Kommentar Frauen mit Uni-Abschluss: Jetzt geht es um den Chefinnensessel
Eine neue Statistik zeigt: Immer mehr Frauen haben Hochschulabschlüsse. Bei den späteren Jobs drängeln sich trotzdem Männer vor.
J unge Frauen in Deutschland haben doppelt so häufig einen Hochschulabschluss wie die Generation ihrer Mütter. Demnach hatten 30 Prozent der 30- bis 34-jährigen Frauen 2017 einen Hochschulabschluss, bei den 60- bis 64-jährigen Frauen sind es nur 15 Prozent. Das geht aus Daten des Mikrozensus 2017 hervor, die das Statistische Bundesamt in Wiesbaden am Donnerstag veröffentlichte.

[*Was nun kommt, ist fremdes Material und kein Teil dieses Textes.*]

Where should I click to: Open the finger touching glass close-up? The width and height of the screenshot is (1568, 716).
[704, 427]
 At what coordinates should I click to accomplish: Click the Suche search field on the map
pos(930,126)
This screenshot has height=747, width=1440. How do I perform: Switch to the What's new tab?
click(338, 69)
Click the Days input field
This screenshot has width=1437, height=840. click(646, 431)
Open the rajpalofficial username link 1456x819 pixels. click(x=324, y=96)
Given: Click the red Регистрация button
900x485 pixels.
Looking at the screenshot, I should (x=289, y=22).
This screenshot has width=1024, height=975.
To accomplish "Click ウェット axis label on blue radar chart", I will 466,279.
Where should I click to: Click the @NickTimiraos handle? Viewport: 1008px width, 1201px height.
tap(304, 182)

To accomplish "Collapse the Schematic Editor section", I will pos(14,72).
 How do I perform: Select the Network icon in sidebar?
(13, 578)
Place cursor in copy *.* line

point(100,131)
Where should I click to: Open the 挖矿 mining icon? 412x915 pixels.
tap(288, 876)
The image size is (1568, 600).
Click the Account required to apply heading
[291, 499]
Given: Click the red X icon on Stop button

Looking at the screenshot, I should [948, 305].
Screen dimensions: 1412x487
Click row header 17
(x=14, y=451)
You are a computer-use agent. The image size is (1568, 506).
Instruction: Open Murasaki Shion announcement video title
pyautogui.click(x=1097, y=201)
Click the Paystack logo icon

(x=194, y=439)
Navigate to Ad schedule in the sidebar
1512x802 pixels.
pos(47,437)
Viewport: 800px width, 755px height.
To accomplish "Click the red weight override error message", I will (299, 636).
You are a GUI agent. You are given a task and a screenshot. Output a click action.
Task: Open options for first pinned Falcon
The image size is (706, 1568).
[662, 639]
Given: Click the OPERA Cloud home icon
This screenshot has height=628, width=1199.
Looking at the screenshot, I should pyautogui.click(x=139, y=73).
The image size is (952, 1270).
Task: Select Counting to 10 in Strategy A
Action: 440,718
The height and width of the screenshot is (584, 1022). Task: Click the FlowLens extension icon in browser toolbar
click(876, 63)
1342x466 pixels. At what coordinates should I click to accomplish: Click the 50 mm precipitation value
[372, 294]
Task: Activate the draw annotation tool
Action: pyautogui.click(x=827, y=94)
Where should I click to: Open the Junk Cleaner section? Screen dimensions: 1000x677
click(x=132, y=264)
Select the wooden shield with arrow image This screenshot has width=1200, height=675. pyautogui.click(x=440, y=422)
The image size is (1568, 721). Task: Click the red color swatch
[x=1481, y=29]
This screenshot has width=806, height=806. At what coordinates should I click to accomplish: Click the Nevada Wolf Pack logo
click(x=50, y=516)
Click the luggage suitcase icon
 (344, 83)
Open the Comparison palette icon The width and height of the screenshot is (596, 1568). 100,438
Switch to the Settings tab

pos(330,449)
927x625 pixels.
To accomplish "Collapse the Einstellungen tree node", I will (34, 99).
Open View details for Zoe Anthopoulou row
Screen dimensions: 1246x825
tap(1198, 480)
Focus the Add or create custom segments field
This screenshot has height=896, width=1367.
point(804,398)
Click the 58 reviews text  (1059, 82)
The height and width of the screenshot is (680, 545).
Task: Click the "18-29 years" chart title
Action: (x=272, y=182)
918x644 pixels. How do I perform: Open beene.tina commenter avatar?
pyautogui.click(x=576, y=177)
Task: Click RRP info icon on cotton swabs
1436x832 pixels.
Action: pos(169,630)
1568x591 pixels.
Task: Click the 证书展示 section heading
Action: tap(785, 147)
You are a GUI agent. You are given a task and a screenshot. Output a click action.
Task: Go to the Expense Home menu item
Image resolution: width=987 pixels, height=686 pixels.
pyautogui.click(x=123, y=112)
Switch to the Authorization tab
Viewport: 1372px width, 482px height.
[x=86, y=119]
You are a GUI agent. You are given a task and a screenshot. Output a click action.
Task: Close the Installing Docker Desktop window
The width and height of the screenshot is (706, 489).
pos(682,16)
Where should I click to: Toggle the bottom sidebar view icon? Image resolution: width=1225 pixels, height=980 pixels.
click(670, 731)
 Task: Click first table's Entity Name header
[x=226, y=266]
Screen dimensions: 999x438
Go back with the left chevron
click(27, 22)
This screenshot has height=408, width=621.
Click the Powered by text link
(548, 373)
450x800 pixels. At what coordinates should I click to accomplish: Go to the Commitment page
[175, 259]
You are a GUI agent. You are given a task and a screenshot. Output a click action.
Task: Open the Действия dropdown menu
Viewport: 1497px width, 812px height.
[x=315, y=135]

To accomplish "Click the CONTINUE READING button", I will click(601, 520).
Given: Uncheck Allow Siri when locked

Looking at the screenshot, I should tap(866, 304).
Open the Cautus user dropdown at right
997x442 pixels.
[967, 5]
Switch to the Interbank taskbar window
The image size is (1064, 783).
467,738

Schnell neigt man jetzt dazu, freudig in die Hände zu klatschen und „Endlich! Geschafft!“ zu rufen. Das wäre verfrüht. Natürlich: Es ist absolut begrüßenswert und weiterhin zu fördern, dass immer mehr junge Frauen studieren. Denn damit eröffnen sie sich potenziell die Türen zu Posten in der Wissenschaft, zu hoch bezahlten Jobs und zu Führungspositionen.
Potenziell – aber nicht automatisch. Und genau deshalb reicht es nicht, sich nur auf die Zahl der 30- bis 34-jährigen Frauen mit Hochschulabschluss zu fokussieren. Gleichzeitig muss auch erfasst werden, was diese Frauen nach ihrem Abschluss beruflich machen. Arbeiten sie mit ihrer hohen Qualifikation in entsprechend hohen Positionen? Werden sie entsprechend ihrer Qualifikation bezahlt?
Die Zahlen zu diesen Fragen sagen seit Jahren dasselbe – es ist schon fast ermüdend, es immer wiederholen zu müssen: Frauen in der Wissenschaft, in hohen Positionen, Vorständen und Chef*innensesseln sind nach wie vor rar und der Gender Pay Gap in Deutschland liegt noch immer bei 21 Prozent.
Jetzt auf berufliche Erfolge hinarbeiten
Der Vergleich zu Männern in der Statistik des Bundesamts ist übrigens auch interessant: Bei den 30- bis 34-jährigen Männern haben 27 Prozent einen Hochschulabschluss, im Vergleich zu 22 Prozent der 60- bis 64-Jährigen. Das Bildungsniveau ist bei der weiblichen Bevölkerung also deutlich stärker gestiegen. Schade nur, dass es nach den erreichten Abschlüssen nicht weitergeht.
Vor allem sollten endlich mal die Zusammenhänge zu all den erhobenen Zahlen hergestellt werden: Dauernd ist vom Fachkräftemangel in Deutschland die Rede, gleichzeitig stecken hoch qualifizierte Frauen in Teilzeitarbeit fest, weil sie für ihre Kinder nur eingeschränkte Betreuungsmöglichkeiten haben, die Erzieher*innen in Kitas wiederum klagen über zu wenig Personal und Gehalt. Das ist nur ein Beispiel einer Verkettung von aktuellen Rahmenbedingungen, die unter anderem dazu führen, dass Frauen, die genauso hoch qualifziert sind wie Männer oft in schlechteren beruflichen Positionen verharren.
Der Zugang zu Unis für Frauen ist im Generationenvergleich also leichter geworden – ein Fortschritt. Jetzt müssen Politik, Wirtschaft und Gesellschaft darauf hinarbeiten, dass sie beim nächsten Generationenvergleich auch berufliche Erfolge verbuchen können.